• Instructions to follow
Pick out and copy each line of the listing below that contains the string "This". Treat uppercase and lowercase as different.

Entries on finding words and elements
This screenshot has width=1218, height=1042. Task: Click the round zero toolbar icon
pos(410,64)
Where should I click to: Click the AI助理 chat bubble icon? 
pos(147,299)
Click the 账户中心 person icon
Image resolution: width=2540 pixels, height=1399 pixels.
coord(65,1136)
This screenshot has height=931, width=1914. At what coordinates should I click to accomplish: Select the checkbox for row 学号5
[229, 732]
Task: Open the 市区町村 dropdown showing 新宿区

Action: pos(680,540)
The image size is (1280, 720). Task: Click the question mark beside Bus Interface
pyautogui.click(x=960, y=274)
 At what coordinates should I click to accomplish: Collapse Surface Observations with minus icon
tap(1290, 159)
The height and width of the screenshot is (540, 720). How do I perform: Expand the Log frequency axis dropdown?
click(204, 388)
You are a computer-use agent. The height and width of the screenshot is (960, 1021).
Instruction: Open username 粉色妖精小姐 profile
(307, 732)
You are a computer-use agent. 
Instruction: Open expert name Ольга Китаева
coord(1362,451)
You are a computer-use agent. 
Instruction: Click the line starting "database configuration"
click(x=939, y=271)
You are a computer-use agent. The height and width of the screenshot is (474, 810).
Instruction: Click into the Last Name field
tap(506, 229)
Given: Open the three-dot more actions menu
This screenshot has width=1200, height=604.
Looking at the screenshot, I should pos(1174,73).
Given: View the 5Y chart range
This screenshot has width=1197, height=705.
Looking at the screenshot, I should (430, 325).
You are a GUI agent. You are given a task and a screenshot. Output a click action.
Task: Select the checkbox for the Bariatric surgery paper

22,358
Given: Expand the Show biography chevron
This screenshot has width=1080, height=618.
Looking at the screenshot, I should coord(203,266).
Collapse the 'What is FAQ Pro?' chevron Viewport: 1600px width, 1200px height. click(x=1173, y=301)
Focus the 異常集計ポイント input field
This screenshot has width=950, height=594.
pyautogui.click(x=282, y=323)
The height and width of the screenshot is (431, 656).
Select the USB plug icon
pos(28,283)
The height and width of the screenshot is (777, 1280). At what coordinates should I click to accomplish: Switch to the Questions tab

• Solution to the exercise
This screenshot has width=1218, height=1042. Task: Click the round zero toolbar icon
This screenshot has height=931, width=1914. At what coordinates should I click to accomplish: Select the checkbox for row 学号5
This screenshot has width=1200, height=604.
This screenshot has width=1197, height=705.
This screenshot has width=1080, height=618.
This screenshot has width=950, height=594.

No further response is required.